Nos actes › Pathologies vasculaires

Embolisation d'anévrisme viscéral

Durée
60 à 120 min
Hospitalisation
1 nuit
Guidage
Angiographie
Anesthésie
Locale + sédation ou générale

Pourquoi réalise-t-on cette intervention ?

Un anévrisme (dilatation localisée) d’une artère digestive, splénique ou rénale expose à un risque de rupture.
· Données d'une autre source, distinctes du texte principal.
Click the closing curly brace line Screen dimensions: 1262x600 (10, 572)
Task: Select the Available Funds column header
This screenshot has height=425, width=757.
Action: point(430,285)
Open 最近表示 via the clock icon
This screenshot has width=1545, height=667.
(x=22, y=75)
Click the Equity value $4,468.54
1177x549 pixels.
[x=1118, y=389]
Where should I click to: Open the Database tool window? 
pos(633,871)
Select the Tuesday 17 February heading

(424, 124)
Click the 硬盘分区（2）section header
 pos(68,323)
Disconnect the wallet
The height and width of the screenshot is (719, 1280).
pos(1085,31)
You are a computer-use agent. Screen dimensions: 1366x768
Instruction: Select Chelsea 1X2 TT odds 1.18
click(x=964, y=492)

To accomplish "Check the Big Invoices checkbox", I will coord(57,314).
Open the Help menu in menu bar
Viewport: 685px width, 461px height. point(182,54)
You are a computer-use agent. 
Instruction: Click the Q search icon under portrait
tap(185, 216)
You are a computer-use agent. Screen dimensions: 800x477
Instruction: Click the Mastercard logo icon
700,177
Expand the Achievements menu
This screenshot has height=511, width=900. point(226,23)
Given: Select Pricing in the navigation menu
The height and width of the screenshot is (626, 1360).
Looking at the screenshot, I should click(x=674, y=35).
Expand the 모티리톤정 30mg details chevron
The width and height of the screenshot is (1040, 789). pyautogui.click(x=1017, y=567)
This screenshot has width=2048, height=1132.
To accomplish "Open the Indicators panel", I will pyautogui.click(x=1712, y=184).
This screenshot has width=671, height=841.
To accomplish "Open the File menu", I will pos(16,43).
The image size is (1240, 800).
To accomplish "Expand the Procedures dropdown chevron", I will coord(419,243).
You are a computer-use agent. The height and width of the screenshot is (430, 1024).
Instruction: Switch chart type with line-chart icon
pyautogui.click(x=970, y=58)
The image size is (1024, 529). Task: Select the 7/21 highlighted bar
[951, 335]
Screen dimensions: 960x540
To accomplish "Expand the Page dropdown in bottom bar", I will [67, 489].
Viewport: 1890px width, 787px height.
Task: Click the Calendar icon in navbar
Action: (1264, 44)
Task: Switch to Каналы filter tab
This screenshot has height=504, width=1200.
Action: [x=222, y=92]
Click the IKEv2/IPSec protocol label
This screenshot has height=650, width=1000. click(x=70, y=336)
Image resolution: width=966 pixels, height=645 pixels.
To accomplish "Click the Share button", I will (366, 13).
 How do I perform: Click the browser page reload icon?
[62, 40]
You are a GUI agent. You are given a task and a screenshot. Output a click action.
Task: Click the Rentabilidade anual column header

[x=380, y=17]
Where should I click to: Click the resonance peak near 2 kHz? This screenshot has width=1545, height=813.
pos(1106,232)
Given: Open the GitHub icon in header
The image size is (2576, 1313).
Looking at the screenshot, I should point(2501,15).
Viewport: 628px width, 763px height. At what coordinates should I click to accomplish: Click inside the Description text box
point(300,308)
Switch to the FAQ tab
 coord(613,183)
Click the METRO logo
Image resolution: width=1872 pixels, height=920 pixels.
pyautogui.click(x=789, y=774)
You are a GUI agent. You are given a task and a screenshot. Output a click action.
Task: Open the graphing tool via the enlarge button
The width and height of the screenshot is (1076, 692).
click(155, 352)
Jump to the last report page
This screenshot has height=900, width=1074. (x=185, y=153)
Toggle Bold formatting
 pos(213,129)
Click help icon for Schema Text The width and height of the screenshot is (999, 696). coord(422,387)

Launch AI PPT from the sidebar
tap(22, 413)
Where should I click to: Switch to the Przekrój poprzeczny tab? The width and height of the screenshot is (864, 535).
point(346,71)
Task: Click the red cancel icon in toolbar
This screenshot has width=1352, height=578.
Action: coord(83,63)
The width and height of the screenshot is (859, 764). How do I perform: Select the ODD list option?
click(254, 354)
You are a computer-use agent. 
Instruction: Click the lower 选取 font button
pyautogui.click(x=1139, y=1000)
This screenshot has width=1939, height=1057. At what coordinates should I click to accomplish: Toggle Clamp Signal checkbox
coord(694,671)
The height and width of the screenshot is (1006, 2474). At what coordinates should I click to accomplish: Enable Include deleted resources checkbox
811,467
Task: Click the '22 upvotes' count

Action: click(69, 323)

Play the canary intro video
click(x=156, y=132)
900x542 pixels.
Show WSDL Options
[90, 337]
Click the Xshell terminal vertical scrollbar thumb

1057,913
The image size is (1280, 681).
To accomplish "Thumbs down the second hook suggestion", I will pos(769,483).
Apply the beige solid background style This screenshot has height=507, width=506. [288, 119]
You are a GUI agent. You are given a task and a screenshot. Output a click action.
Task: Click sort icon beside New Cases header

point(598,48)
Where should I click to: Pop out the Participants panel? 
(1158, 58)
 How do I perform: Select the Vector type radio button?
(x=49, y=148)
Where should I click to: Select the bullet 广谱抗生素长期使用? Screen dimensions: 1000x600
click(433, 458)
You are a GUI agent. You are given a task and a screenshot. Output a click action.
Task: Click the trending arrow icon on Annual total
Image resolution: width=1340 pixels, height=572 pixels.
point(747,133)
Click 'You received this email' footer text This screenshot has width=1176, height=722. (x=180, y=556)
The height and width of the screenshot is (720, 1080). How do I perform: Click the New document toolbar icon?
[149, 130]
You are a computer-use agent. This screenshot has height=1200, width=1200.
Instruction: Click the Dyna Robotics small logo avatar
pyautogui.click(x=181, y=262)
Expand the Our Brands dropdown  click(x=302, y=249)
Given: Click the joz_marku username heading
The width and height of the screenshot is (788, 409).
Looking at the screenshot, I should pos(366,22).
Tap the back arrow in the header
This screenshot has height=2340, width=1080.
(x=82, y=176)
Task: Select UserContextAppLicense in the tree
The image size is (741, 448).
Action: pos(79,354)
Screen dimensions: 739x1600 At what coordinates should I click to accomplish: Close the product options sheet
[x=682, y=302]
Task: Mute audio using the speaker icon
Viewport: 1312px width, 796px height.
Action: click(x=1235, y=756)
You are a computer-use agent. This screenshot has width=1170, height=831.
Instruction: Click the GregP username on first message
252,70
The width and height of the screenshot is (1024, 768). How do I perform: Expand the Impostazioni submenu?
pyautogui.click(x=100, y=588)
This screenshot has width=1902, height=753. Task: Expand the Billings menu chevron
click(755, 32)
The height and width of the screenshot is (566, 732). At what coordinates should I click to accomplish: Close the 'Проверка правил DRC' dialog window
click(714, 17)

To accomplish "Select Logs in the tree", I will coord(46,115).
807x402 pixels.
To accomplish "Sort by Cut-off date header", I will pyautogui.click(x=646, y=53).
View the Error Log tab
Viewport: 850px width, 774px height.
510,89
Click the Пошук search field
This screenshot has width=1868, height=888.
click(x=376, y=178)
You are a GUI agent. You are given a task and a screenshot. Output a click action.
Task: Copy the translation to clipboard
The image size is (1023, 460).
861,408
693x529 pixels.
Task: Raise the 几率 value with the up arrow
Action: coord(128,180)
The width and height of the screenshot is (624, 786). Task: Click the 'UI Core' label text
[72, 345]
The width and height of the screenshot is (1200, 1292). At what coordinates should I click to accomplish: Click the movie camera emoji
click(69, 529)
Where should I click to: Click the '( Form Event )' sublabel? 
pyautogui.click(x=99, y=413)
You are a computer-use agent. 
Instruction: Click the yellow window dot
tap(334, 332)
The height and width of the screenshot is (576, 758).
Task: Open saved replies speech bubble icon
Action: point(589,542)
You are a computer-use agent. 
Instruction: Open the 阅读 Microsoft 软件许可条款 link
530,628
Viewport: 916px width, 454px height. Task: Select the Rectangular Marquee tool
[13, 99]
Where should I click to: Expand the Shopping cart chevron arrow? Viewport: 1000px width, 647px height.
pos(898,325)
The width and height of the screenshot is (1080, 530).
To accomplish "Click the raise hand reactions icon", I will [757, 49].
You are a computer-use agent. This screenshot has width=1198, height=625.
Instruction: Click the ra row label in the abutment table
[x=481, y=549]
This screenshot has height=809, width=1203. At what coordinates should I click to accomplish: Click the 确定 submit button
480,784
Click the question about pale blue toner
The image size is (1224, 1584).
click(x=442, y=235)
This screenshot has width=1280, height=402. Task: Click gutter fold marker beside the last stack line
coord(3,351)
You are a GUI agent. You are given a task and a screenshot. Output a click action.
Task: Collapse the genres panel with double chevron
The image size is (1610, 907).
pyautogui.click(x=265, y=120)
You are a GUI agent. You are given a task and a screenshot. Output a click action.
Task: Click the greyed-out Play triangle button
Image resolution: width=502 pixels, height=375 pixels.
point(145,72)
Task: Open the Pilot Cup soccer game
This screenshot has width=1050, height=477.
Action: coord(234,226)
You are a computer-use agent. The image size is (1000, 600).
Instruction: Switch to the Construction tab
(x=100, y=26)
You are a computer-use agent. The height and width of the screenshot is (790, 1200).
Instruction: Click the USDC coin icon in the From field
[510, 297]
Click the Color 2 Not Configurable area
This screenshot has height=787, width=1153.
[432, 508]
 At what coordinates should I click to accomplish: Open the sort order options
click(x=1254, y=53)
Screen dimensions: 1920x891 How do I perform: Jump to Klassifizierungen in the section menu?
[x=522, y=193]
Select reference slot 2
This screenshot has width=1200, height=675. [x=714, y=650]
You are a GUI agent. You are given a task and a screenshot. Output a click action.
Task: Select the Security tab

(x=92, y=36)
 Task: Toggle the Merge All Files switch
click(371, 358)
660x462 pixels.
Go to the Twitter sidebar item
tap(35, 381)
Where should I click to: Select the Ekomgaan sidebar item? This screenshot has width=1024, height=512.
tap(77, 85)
L’embolisation permet de l’exclure de la circulation (coils, stent couvert ou multicouche) par voie endovasculaire, en préservant au mieux l’organe d’aval.

Préparation avant l’acte

  • Consultation avec le radiologue interventionnel et bilan sanguin récent (hémostase, fonction rénale).
  • Signaler tout traitement anticoagulant ou antiagrégant, et toute allergie (produit de contraste, latex…).
  • Être à jeun selon les consignes de la consultation d’anesthésie.

Comment se déroule l’intervention ?

  1. Piqûre dans une artère, au pli de l’aine ou au poignet, sous anesthésie locale, puis mise en place d’un court tuyau d’accès (introducteur).
  2. Navigation du cathéter jusqu’à l’artère qui porte l’anévrisme.
  3. Fermeture de la poche anévrismale : petits ressorts métalliques (coils), stent couvert ou stent orientant le flux, selon l’anatomie.
  4. Contrôle final. Retrait de tout le matériel, puis fermeture du point de piqûre (compression de quelques minutes ou petit système de fermeture).

Suites et suivi

  • Surveillance hospitalière avec contrôle du point de ponction et des constantes.
  • Sortie le lendemain en l’absence de complication, avec consignes écrites.
  • Compte rendu adressé à votre médecin ; consultation ou imagerie de contrôle programmée.
  • Imagerie de contrôle (scanner ou IRM) programmée pour vérifier l’exclusion.

Risques et complications potentielles

  • Bleu (hématome) ou, rarement, petite poche de sang sur l’artère (pseudo-anévrisme) au point de piqûre.
  • Manque d’irrigation de la zone en aval (par exemple une petite partie de la rate), le plus souvent bien toléré.
  • Réouverture des vaisseaux traités, nécessitant un complément.
  • Réaction allergique au produit de contraste ou retentissement rénal (prévenus par le bilan et l’hydratation).